Die Diskussion innerhalb der taz darf jetzt nicht bloß auf offensichtliche und provokative Frauenverachtung reduziert werden.

Es ist frauenverachtend, wenn eine Demonstration zum Internationalen Frauentag in der taz als „Ausdruck des ewigen Strebens der Frauen nach Freiheit und Glück“ bezeichnet wird, wenn die vorher diskutierte Vermummung bei dieser Demo – besonders zum Schutz der ausländischen Frauen vor Repression – zum „Winterdress“ verniedlicht und ihrer politischen Inhalte beraubt wird.
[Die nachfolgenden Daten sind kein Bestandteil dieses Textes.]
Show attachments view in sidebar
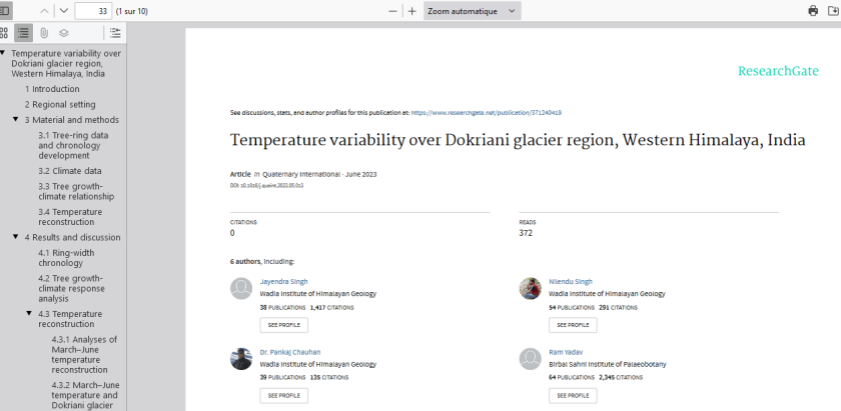 pos(43,32)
Es ist genauso frauenverachtend, wenn – gerade im Zusammenhang mit dem Frauentag – ein Interview mit der „Frau des Tages“ erscheint: Sie hat sich noch nicht entschieden, ob sie lieber Männer („die gefährdeter sind als Frauen“) schützen oder doch Fotomodell werden will. Beide Beiträge erschienen am gleichen Tag wie die Pornoseite, auf der ersten Seite des Berlin-Teils. In der Diskussion von uns taz-Frauen ist diese Seite nicht angesprochen worden und damit quasi gerechtfertigt.

Die Reduzierung der Kritik an frauenverachtenden Artikeln auf die „Porno-Debatte“ (was wir ausdrücklich nicht wollen), hat bis heute folgende Konsequenzen: Zum einen werden zwei Männer von der berechtigten Wut der Frauen getroffen; Männer und Frauen aber, die den alltäglichen Sexismus mittragen und für ihn mitverantwortlich sind, bleiben bedeckt hinter dieser künstlichen Aufteilung. Zum anderen erfahren wir Frauen plötzlich Solidarität mit unseren Aktionen; und zwar von Menschen, die in einem konkreten Punkt – eher zufällig und völlig anders bestimmt – dasselbe Ziel haben. Es geht nicht darum, zwei „Köpfe rollen zu sehen“. Es geht um die Auseinandersetzung über offene und verdeckte Frauenverachtung und Frauenfeindlichkeit. Und: Es geht um eine klare Bestimmung unserer Position dagegen.